Seketika, suara teriakan seisi kelas terdengar riuh. Teman sekelasnya terkejut karena ini pertama kalinya murid teladan itu tak mengerjakan PR.
"Cepat berdiri ke depan!" perintah ibu guru dengan mata melotot tajam seolah hendak menelannya.
Naufal langsung berdiri di depan papan tulis. Ia mengangkat salah satu kakinya dan menarik kedua telinganya. Aldrin membuka buku yang baru saja Naufal lemparkan padanya. Ternyata, itu adalah buku PR milik Naufal.
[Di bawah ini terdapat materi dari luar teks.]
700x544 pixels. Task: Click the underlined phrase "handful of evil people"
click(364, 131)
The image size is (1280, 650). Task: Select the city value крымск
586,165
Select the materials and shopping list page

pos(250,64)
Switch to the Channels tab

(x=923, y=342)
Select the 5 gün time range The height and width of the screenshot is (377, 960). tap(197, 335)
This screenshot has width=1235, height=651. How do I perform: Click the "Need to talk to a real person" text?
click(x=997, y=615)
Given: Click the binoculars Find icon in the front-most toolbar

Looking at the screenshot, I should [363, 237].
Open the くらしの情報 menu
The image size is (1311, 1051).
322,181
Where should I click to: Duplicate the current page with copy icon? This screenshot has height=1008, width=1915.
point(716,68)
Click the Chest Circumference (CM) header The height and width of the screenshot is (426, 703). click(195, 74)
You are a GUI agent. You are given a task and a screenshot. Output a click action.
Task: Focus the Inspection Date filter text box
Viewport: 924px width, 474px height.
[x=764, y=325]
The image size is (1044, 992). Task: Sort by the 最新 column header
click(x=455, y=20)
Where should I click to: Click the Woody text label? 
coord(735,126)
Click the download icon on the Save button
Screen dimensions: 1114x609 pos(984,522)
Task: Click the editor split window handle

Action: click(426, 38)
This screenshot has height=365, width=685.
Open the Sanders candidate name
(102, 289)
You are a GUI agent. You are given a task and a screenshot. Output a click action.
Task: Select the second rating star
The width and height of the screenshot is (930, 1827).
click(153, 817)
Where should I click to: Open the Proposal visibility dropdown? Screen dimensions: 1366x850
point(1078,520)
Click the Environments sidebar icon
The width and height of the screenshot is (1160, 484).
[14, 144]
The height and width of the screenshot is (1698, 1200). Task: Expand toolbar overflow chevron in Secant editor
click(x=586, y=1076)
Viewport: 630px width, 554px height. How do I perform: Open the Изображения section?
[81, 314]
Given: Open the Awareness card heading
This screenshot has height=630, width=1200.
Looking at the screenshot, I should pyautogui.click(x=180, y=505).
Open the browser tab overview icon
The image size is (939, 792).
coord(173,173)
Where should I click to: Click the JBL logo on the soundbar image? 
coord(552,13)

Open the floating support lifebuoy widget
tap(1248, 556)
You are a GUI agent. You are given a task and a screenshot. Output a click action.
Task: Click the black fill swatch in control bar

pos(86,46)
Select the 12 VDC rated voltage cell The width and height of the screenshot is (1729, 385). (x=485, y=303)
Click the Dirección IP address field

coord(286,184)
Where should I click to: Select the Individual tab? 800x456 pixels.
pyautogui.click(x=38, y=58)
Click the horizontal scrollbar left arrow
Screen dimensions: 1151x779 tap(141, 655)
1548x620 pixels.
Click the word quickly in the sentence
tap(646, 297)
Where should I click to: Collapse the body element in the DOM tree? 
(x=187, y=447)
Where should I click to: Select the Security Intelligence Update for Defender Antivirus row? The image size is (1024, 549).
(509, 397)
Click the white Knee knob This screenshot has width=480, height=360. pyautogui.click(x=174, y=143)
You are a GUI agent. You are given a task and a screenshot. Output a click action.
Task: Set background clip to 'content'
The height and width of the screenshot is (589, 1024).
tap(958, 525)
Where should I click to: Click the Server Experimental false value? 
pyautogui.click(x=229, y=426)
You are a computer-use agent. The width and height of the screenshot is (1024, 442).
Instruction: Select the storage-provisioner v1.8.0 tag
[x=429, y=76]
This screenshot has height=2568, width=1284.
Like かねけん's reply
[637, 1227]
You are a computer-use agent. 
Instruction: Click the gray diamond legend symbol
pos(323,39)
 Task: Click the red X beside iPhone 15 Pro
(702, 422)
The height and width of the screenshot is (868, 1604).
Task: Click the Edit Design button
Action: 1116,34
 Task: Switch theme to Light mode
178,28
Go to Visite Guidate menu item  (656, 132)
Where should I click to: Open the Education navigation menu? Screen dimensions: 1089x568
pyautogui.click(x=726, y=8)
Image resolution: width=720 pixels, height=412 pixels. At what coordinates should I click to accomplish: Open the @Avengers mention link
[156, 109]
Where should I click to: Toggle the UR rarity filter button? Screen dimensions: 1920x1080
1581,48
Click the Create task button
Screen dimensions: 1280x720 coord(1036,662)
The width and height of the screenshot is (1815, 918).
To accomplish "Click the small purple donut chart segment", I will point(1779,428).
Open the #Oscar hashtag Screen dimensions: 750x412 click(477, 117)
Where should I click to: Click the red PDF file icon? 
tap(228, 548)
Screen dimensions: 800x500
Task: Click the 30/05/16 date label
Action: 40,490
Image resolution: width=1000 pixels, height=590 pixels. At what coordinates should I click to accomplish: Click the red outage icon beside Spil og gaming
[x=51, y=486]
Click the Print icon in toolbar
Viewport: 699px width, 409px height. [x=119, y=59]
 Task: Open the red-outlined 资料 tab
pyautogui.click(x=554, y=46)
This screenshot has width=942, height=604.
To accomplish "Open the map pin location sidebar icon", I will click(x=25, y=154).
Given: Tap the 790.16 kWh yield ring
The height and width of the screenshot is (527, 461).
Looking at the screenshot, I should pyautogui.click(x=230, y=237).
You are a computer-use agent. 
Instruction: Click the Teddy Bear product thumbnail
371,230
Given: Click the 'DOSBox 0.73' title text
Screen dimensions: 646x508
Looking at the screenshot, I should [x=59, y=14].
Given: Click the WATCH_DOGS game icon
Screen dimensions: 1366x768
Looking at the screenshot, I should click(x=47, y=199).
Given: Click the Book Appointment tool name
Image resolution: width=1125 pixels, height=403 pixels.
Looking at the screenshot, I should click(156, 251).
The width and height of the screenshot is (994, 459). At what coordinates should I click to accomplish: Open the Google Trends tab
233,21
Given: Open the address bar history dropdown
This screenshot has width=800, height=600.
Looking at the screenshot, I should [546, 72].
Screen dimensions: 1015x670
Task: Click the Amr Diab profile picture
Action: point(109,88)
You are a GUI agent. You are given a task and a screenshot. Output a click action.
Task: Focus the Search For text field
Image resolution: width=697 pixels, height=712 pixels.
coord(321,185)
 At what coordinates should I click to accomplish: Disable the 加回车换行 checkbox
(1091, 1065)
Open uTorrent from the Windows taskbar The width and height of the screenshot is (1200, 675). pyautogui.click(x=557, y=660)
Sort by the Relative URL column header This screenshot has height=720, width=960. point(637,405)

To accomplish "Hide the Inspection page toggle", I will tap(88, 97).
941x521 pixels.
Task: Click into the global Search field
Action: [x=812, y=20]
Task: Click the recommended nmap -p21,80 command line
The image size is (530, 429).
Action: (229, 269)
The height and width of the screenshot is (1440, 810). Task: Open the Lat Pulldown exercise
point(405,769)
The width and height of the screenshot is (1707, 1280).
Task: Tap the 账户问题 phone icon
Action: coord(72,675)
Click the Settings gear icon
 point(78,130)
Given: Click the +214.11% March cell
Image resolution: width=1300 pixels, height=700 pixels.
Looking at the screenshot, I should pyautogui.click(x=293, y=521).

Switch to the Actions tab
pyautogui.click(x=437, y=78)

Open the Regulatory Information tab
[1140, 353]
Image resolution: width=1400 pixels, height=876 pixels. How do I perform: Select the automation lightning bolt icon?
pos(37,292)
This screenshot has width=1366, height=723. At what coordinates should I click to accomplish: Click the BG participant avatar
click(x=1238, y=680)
Namun, karena tahu Aldrin tak mengerjakan tugas yang diberikan guru, ia memberikan buku itu padanya agar saudara tirinya itu terbebas dari hukuman.
Aldrin menatap dingin ke arah Naufal yang diam di pojok ruangan sambil mengangkat kakinya. Ia kembali menoleh ke buku pelajaran yang diberikan Naufal padanya. Kata apalagi yang bisa ia ucapkan selain 'bodoh'.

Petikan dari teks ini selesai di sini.